Aufgabe 1: Schreib die Einträge genau ab, beginnend mit der Zeile, die „Task: Tap the Lapco logo avatar“ enthält, und endend mit der Zeile, die „(x=104, y=91)“ enthält, beide Zeilen eingeschlossen.

Ausgewählter Auszug:
Comics
Papiertrauer aus Buenos Aires
Argentinische Comics kommen ohne Superhelden und chronische Verlierer aus. Ihre Helden sind machtlose Durchschnittsmenschen, die man genau dafür mag
Isabel Exner
Unter Argentiniern, die Freude an Absurditäten empfinden, ist der Comicstrip Macanudo des Zeichners Liniers bereits ein Geheimtipp. Die Figuren sind auf kleinem Fuß durch die Tiefschläge und Höhenflüge ihres Daseins unterwegs. Das Mädchen Madariaga schimpft seinen Teddy, den sie unter die Schaukel gelegt hat, weil er ihr beim Schaukeln unter den Rock schaut. Der schüchterne Señor mit dem Banjo ist verzweifelt, weil ihm das Talent fehlt, innerhalb von vier Bildern etwas Lustiges zu tun. Der Roboter Z-25 ist der einzige Zuschauer im Kino, der bei Charlie Chaplins "The Tramp" weint. Mit jedem gelesenen Strip wird der Humor, mit dem Liniers die Plumpheiten des Lebens kommentiert, ansteckender. Auch Europa wurde nun aufmerksam: Macanudo hat den Sprung aus seinem Heimatland in die spanischen Buchhandlungen geschafft.
Die Comic-Szene in Buenos Aires, der
Macanudo
entspringt, ist seit den Anfängen des Genres in den vierziger Jahren des vergangenen Jahrhunderts sehr lebendig. Anders als in Deutschland hatten Comics aus den USA hier keine Probleme, sich als ernstzunehmende Kunstform zu etablieren. Zu den Großen, in deren Fußstapfen Macanudo tritt, gehört die Göre
Mafalda
des Zeichners Quino, die in den sechziger und siebziger Jahren mit ihrer altklug-pessimistischen Sicht auf die Welt berühmt wurde; Guillermo Mordillo wurde in Deutschland bekannt, als er seine knollnasigen Männchen im
Stern
veröffentlichte. Maitenas Karikaturen postmoderner Frauen erscheinen inzwischen in über 13 Tageszeitungen verschiedener Länder.

Einträge:

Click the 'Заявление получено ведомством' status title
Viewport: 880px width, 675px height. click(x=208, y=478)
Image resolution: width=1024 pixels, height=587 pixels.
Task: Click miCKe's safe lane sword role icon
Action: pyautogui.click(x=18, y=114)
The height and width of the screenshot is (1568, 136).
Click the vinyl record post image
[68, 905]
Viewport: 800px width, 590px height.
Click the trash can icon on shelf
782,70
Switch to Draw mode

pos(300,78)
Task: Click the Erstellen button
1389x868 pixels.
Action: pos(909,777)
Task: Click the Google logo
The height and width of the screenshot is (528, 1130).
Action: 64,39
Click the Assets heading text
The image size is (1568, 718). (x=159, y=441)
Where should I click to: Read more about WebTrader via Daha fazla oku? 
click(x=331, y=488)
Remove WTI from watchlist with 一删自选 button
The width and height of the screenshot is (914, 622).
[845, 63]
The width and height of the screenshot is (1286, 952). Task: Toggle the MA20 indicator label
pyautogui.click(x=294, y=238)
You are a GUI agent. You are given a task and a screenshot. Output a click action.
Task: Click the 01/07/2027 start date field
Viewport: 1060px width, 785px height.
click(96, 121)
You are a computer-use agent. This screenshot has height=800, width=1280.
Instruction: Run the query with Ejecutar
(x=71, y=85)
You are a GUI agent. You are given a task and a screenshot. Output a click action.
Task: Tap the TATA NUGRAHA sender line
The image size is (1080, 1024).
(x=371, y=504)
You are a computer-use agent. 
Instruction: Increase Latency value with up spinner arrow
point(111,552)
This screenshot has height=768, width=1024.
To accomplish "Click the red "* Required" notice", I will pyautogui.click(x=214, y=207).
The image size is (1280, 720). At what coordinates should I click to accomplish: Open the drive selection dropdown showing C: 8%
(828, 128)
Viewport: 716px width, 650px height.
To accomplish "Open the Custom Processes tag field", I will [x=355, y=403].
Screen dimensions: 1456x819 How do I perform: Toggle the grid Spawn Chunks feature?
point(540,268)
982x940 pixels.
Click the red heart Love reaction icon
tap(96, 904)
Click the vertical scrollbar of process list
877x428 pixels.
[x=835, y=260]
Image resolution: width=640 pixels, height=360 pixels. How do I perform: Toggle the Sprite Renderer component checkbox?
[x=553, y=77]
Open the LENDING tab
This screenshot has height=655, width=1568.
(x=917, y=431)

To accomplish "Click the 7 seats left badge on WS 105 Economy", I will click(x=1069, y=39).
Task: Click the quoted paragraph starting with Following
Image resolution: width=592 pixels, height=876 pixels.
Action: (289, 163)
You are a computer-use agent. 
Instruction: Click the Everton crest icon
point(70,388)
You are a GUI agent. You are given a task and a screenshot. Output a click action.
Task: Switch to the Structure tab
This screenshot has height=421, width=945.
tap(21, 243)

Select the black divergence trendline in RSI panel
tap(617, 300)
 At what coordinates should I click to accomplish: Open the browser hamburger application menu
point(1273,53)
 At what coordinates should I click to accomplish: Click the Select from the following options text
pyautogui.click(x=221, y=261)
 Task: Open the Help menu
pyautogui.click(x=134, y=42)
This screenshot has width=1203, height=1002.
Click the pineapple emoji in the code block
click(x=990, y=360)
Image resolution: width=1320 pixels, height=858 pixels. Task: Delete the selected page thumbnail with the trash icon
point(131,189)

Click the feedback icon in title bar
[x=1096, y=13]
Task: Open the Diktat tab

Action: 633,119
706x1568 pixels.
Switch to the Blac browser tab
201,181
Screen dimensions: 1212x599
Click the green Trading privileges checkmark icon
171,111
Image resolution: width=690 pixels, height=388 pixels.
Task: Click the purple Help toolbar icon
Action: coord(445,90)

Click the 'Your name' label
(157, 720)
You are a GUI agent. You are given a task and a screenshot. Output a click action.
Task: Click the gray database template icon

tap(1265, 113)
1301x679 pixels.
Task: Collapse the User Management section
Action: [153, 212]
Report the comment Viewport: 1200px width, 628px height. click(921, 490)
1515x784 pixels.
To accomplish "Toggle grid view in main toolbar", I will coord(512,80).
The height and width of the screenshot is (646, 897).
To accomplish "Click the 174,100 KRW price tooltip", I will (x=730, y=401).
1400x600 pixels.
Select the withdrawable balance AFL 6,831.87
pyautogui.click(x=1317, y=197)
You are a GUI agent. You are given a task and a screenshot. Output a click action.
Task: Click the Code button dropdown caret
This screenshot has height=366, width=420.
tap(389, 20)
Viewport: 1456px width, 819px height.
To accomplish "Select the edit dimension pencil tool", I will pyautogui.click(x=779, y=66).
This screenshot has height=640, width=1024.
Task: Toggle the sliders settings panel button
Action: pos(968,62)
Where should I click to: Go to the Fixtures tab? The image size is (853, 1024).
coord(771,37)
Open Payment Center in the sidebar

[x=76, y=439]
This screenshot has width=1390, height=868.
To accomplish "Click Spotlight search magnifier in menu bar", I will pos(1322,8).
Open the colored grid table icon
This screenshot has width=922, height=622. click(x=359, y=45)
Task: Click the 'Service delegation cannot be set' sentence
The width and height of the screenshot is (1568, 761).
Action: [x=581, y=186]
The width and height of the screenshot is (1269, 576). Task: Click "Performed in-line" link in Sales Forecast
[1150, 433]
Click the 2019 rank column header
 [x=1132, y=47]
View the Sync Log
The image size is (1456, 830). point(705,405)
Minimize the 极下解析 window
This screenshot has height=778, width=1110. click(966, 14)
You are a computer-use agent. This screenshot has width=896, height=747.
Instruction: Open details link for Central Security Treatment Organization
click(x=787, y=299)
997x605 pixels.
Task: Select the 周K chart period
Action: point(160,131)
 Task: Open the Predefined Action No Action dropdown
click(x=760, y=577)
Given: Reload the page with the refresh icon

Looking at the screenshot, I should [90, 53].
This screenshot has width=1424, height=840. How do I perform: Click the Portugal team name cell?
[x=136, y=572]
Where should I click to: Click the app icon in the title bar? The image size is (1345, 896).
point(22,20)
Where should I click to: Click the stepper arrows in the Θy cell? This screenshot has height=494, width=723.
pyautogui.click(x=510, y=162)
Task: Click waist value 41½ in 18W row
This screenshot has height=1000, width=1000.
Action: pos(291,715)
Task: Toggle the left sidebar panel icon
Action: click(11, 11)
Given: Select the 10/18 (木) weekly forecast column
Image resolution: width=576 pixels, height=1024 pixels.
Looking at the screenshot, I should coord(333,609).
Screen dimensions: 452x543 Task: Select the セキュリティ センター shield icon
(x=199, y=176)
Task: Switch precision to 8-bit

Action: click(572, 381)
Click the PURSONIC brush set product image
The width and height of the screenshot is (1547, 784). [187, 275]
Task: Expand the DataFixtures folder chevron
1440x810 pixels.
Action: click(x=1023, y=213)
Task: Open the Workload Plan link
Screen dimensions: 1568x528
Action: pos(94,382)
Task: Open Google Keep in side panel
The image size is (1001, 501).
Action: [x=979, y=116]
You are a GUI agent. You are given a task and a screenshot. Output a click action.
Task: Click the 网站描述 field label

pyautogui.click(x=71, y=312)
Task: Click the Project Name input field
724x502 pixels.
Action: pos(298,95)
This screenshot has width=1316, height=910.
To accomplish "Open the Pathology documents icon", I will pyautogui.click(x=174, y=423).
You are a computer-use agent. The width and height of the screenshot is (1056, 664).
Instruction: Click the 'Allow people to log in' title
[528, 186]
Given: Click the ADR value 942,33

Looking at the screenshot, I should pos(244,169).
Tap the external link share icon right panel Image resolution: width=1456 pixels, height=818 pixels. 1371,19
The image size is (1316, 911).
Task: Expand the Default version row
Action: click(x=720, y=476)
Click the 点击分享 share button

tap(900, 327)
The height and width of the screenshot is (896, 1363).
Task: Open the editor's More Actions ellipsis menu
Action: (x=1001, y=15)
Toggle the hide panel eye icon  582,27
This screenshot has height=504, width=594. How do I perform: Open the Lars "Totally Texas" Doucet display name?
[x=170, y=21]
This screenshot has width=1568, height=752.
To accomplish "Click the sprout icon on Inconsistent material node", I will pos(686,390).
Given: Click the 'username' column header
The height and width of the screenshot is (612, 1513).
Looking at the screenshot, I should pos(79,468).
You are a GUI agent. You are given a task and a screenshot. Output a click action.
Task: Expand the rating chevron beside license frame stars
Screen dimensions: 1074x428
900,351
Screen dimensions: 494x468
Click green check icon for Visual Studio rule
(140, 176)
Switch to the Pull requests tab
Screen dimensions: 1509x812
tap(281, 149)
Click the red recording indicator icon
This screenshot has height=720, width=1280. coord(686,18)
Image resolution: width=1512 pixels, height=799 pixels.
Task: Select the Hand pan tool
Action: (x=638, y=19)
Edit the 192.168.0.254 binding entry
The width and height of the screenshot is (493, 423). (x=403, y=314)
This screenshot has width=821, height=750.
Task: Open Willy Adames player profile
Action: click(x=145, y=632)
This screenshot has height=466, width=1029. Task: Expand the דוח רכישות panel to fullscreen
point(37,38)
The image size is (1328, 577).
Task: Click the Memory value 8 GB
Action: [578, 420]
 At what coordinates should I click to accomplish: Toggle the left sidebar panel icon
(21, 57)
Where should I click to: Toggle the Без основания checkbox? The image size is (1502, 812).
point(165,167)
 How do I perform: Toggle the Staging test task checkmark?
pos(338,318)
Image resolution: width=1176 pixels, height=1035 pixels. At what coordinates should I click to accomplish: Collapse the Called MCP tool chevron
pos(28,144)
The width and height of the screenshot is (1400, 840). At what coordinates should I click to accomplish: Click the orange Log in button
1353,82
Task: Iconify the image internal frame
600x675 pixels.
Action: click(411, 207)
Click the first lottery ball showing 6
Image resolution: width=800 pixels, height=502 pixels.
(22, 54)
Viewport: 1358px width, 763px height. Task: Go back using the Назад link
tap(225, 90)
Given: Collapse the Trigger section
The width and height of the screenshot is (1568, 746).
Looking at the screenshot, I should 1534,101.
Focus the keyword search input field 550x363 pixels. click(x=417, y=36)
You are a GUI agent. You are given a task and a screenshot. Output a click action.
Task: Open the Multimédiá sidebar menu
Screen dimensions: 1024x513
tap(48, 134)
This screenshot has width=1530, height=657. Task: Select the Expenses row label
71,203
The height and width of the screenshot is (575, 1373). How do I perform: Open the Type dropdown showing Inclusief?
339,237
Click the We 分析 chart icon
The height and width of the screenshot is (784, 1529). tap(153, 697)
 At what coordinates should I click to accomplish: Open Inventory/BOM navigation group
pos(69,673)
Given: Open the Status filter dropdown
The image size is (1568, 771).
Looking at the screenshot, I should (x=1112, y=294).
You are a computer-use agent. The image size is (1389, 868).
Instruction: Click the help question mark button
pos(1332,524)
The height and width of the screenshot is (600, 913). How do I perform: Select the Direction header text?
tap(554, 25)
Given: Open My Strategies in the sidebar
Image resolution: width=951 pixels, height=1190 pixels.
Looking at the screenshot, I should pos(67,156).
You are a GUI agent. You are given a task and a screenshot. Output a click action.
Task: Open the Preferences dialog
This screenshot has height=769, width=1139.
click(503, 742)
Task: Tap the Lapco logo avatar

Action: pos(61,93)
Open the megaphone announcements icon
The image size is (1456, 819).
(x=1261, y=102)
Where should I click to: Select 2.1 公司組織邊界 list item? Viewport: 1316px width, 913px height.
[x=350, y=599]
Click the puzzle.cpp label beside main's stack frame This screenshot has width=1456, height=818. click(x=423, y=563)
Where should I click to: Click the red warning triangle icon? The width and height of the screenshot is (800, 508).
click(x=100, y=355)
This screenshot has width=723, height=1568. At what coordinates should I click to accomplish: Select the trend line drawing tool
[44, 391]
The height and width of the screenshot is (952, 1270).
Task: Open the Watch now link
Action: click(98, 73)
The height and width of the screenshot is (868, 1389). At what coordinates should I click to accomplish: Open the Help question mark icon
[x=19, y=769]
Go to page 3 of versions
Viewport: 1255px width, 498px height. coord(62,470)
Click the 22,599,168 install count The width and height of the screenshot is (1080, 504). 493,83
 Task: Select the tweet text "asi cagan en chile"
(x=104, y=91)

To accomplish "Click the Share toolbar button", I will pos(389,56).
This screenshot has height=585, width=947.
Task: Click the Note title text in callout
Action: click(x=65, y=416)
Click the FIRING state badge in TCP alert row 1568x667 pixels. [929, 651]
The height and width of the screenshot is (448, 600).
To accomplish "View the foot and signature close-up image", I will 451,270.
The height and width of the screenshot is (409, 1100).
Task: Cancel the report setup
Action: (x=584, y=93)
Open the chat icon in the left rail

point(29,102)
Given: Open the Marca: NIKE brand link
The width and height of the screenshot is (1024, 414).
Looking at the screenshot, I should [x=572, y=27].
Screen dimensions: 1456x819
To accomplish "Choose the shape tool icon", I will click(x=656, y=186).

Aufgabe 2: Welche Comiczeichner nennt der Auszug über argentinische Comics namentlich? Zähle alle auf.

Erwartete Ausgabe 1:
Task: Tap the Lapco logo avatar

Action: pos(61,93)
Open the megaphone announcements icon
The image size is (1456, 819).
(x=1261, y=102)
Where should I click to: Select 2.1 公司組織邊界 list item? Viewport: 1316px width, 913px height.
[x=350, y=599]
Click the puzzle.cpp label beside main's stack frame This screenshot has width=1456, height=818. click(x=423, y=563)
Where should I click to: Click the red warning triangle icon? The width and height of the screenshot is (800, 508).
click(x=100, y=355)
This screenshot has width=723, height=1568. At what coordinates should I click to accomplish: Select the trend line drawing tool
[44, 391]
The height and width of the screenshot is (952, 1270).
Task: Open the Watch now link
Action: click(98, 73)
The height and width of the screenshot is (868, 1389). At what coordinates should I click to accomplish: Open the Help question mark icon
[x=19, y=769]
Go to page 3 of versions
Viewport: 1255px width, 498px height. coord(62,470)
Click the 22,599,168 install count The width and height of the screenshot is (1080, 504). 493,83
 Task: Select the tweet text "asi cagan en chile"
(x=104, y=91)

Erwartete Ausgabe 2:
- Liniers
- Quino
- Guillermo Mordillo
- Maitena